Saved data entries
··········

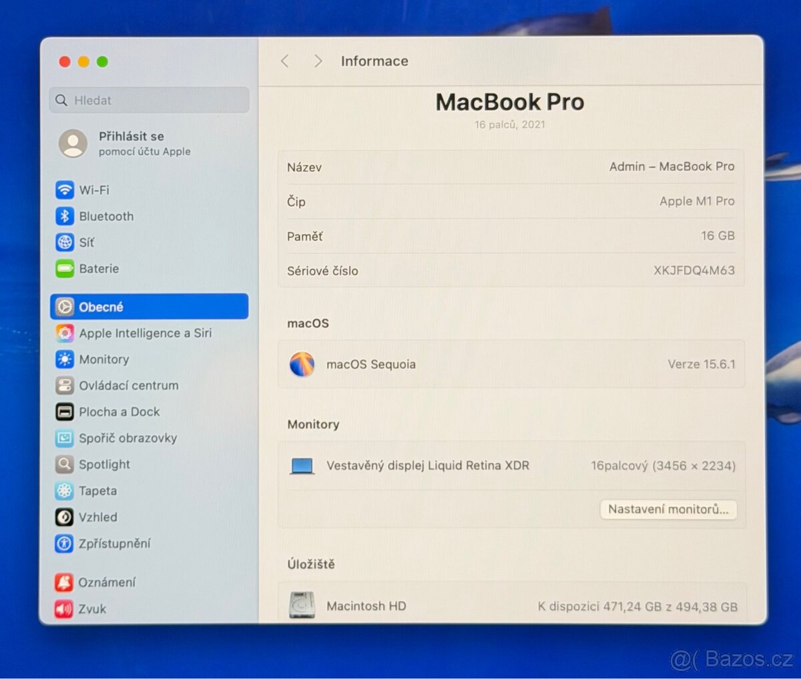This screenshot has width=801, height=679.
Task: Open Zpřístupnění accessibility settings
Action: coord(64,544)
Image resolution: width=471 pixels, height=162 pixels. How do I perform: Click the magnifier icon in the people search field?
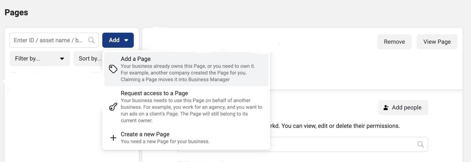pos(421,144)
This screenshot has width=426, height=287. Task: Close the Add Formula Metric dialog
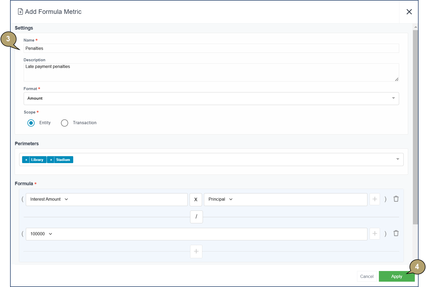(409, 12)
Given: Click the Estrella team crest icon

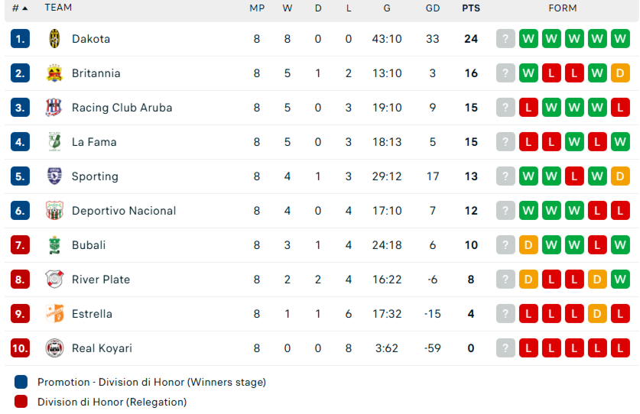Looking at the screenshot, I should coord(54,314).
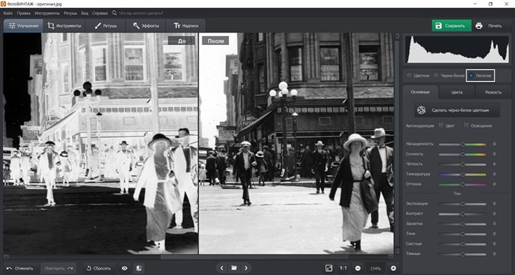Open the Инструменты menu
The image size is (515, 275).
click(47, 13)

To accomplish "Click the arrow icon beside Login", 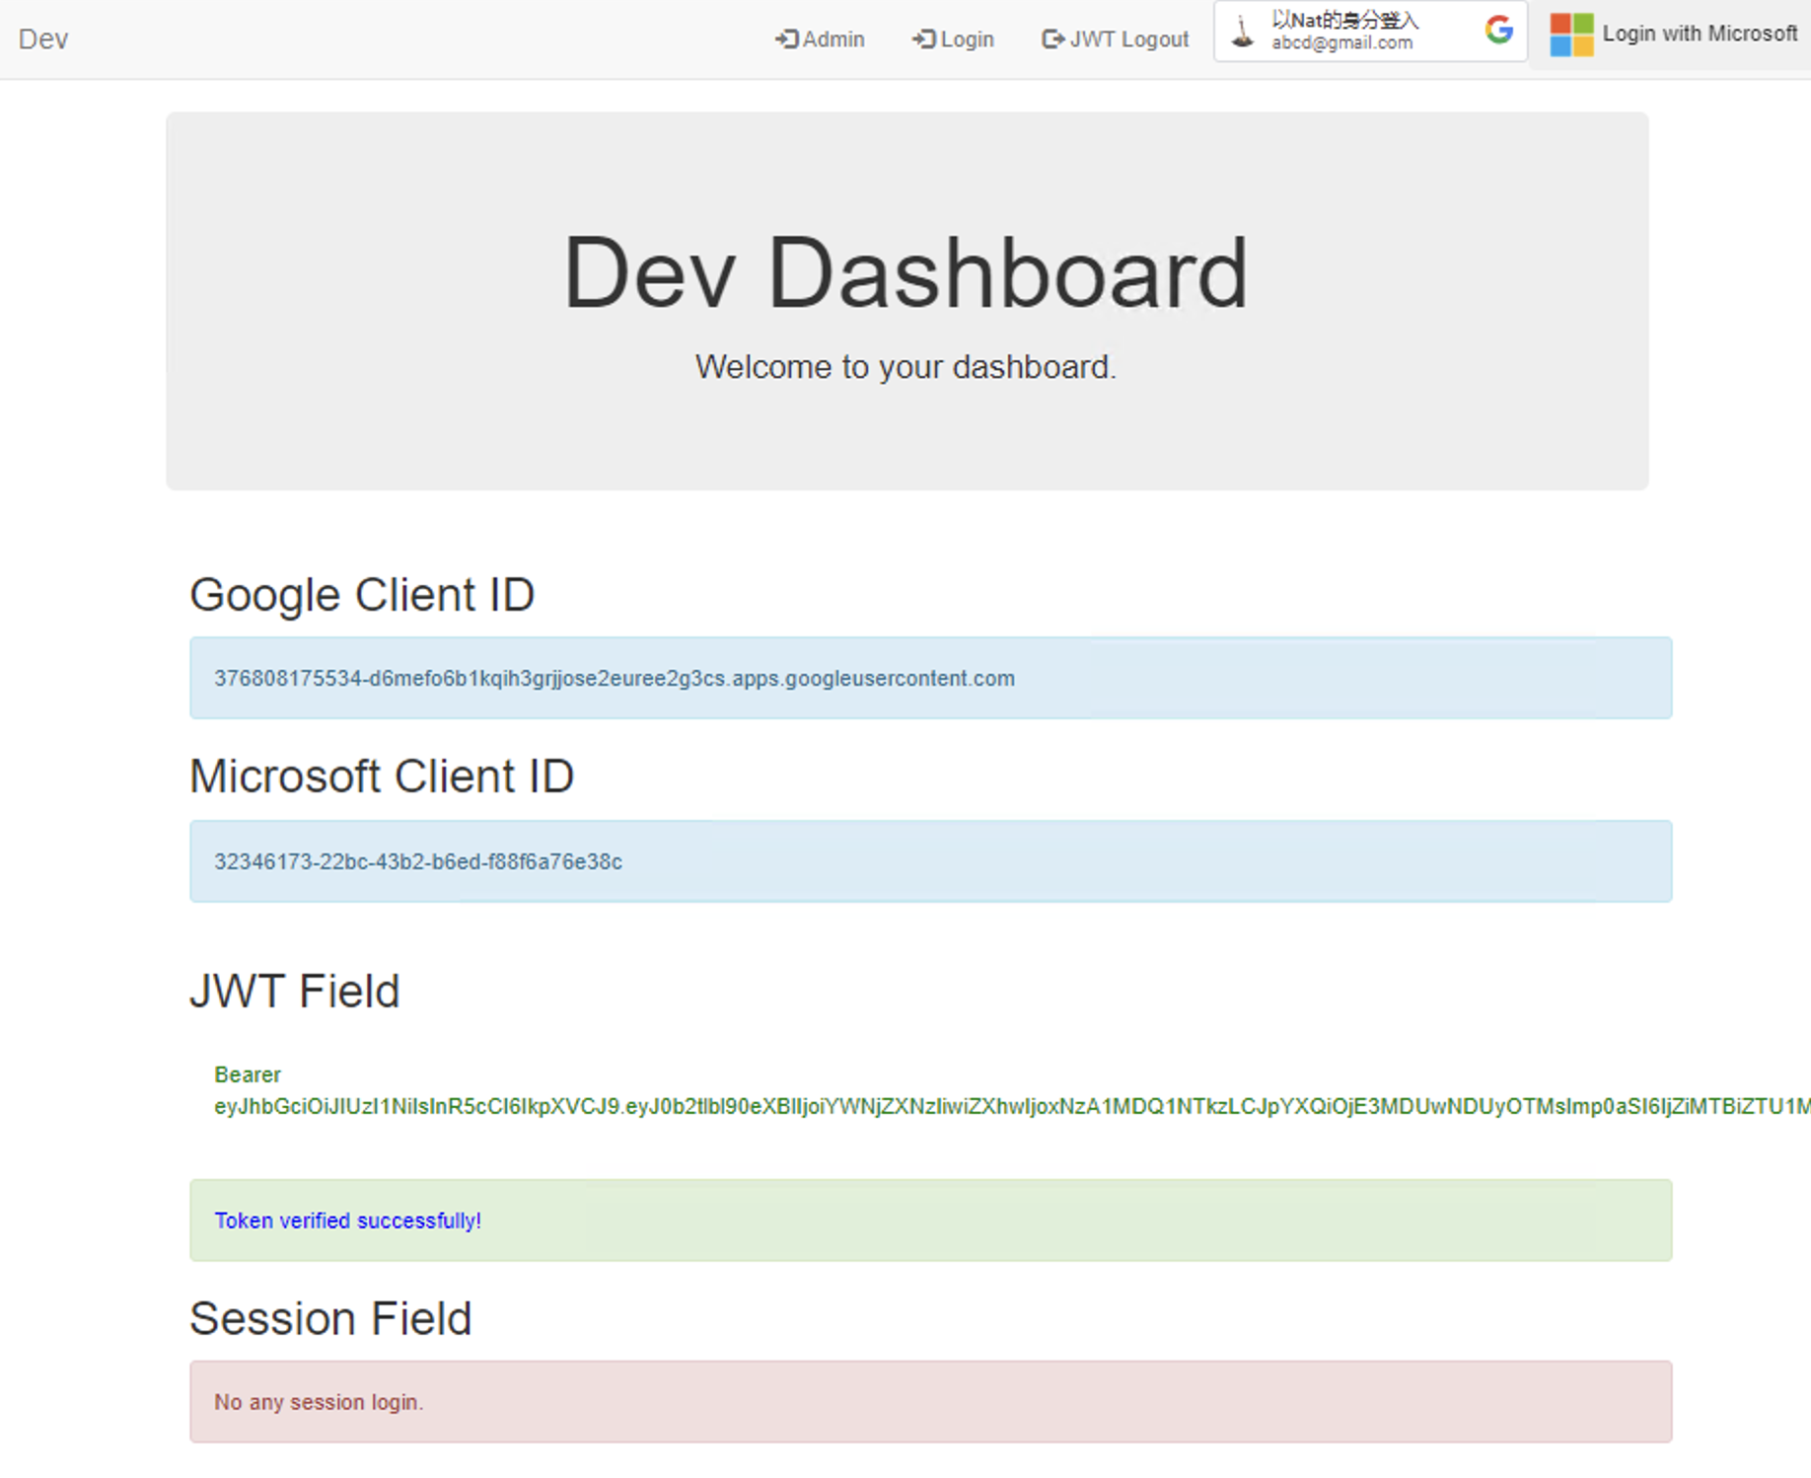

··········

• Exercise goal
Transcribe exactly the lines from the one with "Image resolution: width=471" to the last line of the records, both included, so that no picture appears in the copy.

• Answer to the problem
Image resolution: width=471 pixels, height=162 pixels. How do I perform: Click the magnifier icon in the people search field?
pos(421,144)
This screenshot has width=426, height=287. Task: Close the Add Formula Metric dialog
(409, 12)
Given: Click the Estrella team crest icon

Looking at the screenshot, I should coord(54,314).
Open the Инструменты menu
The image size is (515, 275).
click(47, 13)

To accomplish "Click the arrow icon beside Login", 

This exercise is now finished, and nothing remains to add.